Trying to fine grain the above, and defining the order on a per entry
point basis makes the
permutations unmanageable. Note that the problem you see is not driver
specific. Every
layer has to handle the problem in the upcall direction.
With the above rules, no layer (including the driver) may hold any
lock in the upcall direction.
But if the calling context is broken (by use of a taskq for instance),
then the risks you describe go away. Since that calling context is
already broken, I just would like a guarantee that it will *remain* so.
Then I can get away with this kind of approach. Otherwise I add a lot
of complexity or an additional context switch (taskq) into my drivers.

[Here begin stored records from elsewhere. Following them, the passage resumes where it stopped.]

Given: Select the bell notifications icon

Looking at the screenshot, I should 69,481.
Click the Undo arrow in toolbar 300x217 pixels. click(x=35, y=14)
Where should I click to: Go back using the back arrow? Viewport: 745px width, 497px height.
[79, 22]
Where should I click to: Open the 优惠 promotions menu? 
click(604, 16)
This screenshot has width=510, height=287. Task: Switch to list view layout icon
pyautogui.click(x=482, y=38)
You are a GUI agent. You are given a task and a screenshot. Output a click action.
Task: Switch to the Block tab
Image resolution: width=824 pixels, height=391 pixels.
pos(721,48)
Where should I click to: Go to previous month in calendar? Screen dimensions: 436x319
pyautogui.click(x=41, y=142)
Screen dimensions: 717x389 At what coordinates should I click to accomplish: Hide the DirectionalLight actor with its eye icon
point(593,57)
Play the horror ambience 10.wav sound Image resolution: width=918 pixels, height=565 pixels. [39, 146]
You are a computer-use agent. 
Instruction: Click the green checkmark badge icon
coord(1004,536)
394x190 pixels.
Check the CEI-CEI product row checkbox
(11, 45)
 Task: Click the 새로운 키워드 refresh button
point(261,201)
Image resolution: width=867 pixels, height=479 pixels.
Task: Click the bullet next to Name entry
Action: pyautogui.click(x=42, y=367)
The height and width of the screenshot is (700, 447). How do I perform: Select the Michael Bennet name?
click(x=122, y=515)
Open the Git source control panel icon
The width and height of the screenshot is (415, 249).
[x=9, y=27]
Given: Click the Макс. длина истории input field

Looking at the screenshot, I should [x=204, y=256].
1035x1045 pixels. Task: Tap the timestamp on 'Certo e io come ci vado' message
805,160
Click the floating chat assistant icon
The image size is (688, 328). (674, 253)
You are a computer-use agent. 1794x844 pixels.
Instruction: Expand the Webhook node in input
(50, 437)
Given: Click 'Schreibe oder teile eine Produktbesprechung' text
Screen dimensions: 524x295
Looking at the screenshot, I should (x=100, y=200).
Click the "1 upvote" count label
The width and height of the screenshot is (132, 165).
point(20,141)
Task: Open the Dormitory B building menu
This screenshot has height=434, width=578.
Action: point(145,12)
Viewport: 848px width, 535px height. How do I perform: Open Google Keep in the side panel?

(Multiple drivers suffer this problem.)
And yes, my suggestion does add a small amount of complexity to the
*rules* for drivers (an exception for a few mac_xxx_update entry
points), but the gain is the removal of significant complexity or
additional context switches in the device drivers.
I'll trade complexity in the framework for elimination of that
complexity in drivers (repeated across multiple drivers.)
-- Garrett
Thirumalai
Garrett D'Amore wrote:
Eric Cheng wrote:
Garrett D'Amore wrote:
So, given this, it is it safe for me to just call
mac_{link,tx_notify() while holding driver locks?
I would recommend that you not do this even though the code appears
to be safe for now. the reason is that you do not know what the
notify callback is going to do. it may somehow loopback down to the
driver to acquire the same lock you're holding.
I realize that is a concern, which is why I'm asking here. If all
the notify does (and ever will do) is fire off a taskq, then its
going to be safe. But if it loops back (or ever will), then its not.
Or must I go to contortions (such as adding my own driver taskq, or
a soft interrupt) to ensure that I never call this while holding a
driver specific lock?
what's the problem with releasing the lock, then call
mac_link_notify()?
You cant just "release" the lock in the middle of your code, always.
There are often considerations that have to be made about whether it
is actually _safe_ to drop the lock. Assumptions that you made and
were protected by the lock, are no longer true after the lock is
dropped. (Of course, if you're doing the notify at nearly the same
place as you drop the lock anyway, its easy. But if the notify is
deep inside nested code, its much harder to do safely.)
For example, on the tx hot path, I might find that I'm out of
descriptors. If that happens, I need to attempt to reclaim them. If
I do reclaim some, and if the mac layer was previously suspended due
to flow control, then I need to notify the mac layer.
All this happens in the hot path, and dropping and reacquiring the
lock here would be a significant pain in the butt.
I can try to track whether I've reclaimed resources or not, and do
the notify later after the lock is reclaimed, but that significantly
complicates the code, separates the action of notification far from
the point when I've discovered that I should do the notification, and
is thus likely to be a source of errors, particularly when the code
is maintained by someone else who may not see the bigger picture.
Its much simpler if I have just one call to mac_tx_update, at the
point at which I've discovered that I need to do it, rather than
deferring it to some other point after I've dropped the lock.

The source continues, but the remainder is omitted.